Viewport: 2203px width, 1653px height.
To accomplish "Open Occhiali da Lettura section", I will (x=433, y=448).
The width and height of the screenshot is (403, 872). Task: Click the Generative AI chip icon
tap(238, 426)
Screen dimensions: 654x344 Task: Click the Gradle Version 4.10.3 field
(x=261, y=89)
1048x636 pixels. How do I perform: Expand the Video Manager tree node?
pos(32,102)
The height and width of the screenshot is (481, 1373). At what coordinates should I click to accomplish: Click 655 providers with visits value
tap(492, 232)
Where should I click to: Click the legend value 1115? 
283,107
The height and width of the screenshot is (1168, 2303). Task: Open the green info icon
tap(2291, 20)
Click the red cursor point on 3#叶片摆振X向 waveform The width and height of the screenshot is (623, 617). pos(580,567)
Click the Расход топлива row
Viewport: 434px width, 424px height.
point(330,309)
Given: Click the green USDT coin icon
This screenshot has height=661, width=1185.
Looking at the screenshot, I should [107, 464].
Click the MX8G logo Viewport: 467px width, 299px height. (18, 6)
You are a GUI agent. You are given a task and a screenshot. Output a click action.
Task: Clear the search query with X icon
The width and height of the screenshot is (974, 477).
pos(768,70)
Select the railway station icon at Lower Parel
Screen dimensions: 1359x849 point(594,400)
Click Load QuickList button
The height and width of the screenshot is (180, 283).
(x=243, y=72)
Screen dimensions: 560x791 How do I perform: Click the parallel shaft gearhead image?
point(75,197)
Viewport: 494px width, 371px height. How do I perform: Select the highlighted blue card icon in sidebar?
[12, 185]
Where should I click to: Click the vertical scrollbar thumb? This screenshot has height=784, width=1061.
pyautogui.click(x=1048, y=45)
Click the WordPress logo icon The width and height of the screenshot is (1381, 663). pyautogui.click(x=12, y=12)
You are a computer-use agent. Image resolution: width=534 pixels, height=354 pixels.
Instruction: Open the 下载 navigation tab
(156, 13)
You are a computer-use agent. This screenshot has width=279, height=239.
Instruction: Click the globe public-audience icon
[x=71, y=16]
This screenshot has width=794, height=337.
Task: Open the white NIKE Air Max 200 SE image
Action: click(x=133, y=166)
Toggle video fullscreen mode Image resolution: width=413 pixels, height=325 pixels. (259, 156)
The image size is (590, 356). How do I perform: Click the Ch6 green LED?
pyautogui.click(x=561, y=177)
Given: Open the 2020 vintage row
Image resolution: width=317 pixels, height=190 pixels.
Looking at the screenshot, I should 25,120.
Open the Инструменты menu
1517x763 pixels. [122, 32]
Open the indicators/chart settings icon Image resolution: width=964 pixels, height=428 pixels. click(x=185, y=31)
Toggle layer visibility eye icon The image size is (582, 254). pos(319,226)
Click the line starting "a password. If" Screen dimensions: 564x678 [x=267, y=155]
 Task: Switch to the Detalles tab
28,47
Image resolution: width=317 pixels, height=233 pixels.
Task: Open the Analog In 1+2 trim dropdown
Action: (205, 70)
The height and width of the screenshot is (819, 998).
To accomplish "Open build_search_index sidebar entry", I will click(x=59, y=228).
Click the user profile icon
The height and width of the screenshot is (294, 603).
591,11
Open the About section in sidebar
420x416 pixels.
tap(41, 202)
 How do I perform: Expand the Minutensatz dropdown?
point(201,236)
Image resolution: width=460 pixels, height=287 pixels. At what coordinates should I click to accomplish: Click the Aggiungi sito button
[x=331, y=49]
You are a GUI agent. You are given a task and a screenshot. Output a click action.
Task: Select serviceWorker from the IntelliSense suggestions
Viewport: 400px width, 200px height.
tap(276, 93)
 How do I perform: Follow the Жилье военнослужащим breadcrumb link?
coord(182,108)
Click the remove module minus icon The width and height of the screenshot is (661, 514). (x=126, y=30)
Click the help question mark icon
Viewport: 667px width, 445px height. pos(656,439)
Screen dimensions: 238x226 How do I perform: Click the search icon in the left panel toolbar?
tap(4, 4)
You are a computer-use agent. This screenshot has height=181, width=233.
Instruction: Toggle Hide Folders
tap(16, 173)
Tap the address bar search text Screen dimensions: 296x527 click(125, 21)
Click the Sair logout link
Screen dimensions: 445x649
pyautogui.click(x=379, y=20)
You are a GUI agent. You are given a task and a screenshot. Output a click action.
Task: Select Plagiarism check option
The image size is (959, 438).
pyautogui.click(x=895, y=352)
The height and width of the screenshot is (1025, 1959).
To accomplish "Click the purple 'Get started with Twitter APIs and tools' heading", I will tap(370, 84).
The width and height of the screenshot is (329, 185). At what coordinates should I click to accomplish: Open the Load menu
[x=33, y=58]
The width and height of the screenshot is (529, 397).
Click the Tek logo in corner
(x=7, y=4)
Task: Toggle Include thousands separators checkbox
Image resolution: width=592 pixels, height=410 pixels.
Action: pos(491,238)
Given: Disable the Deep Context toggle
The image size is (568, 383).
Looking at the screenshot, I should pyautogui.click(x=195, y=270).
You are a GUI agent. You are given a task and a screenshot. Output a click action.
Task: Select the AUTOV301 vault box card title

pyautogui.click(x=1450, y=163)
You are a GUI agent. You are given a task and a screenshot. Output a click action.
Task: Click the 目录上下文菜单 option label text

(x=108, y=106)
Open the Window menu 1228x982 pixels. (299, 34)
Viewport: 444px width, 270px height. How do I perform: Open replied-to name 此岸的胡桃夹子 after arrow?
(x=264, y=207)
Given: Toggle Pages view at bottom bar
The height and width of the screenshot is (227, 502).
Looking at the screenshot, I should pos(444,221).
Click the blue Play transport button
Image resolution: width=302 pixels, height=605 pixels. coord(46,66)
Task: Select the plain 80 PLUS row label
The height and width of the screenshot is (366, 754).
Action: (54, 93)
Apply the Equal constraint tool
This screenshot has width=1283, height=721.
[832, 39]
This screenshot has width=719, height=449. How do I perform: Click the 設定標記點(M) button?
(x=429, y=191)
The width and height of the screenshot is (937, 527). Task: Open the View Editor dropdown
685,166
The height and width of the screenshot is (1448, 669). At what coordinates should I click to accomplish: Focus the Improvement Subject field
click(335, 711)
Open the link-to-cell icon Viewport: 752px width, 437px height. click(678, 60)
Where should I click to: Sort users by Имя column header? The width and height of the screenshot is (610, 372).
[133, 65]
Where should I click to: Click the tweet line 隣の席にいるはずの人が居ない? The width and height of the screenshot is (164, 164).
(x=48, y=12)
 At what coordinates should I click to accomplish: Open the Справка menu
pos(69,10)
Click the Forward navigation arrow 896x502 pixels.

* _Work instructions_
The answer must be every line of the records that contains the word "computer".

* _Answer area_
You are a computer-use agent. Image resolution: width=534 pixels, height=354 pixels.
You are a computer-use agent. This screenshot has width=279, height=239.
You are a computer-use agent. This screenshot has height=181, width=233.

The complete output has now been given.